Material provided:
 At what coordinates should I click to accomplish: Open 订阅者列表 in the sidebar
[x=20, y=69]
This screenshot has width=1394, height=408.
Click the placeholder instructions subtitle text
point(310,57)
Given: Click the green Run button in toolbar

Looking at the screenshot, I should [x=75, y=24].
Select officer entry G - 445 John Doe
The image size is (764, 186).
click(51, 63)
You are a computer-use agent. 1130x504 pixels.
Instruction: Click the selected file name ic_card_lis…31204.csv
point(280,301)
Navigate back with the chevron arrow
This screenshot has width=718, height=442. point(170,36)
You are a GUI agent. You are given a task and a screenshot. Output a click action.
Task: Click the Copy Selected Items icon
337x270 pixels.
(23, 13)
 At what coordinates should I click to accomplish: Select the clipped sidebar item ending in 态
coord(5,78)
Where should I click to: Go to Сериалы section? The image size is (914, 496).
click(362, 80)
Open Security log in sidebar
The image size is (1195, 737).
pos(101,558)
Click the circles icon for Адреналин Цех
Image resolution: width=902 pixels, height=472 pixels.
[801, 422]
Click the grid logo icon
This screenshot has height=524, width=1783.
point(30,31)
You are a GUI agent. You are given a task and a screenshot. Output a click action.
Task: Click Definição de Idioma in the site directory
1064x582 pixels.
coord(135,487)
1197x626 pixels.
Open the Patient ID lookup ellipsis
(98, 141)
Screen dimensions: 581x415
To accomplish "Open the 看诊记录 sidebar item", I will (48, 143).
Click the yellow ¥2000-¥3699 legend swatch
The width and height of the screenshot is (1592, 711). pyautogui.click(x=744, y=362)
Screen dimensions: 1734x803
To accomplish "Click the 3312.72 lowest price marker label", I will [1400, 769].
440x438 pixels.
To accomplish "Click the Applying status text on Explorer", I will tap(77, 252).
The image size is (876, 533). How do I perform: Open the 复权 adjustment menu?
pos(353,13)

Work instruction: Retype exactly the lines of the data above that fall between the line with "Click the yellow ¥2000-¥3699 legend swatch" and the line with "440x438 pixels.", inclusive, and add nothing.

Response to this task:
Click the yellow ¥2000-¥3699 legend swatch
The width and height of the screenshot is (1592, 711). pyautogui.click(x=744, y=362)
Screen dimensions: 1734x803
To accomplish "Click the 3312.72 lowest price marker label", I will [1400, 769].
440x438 pixels.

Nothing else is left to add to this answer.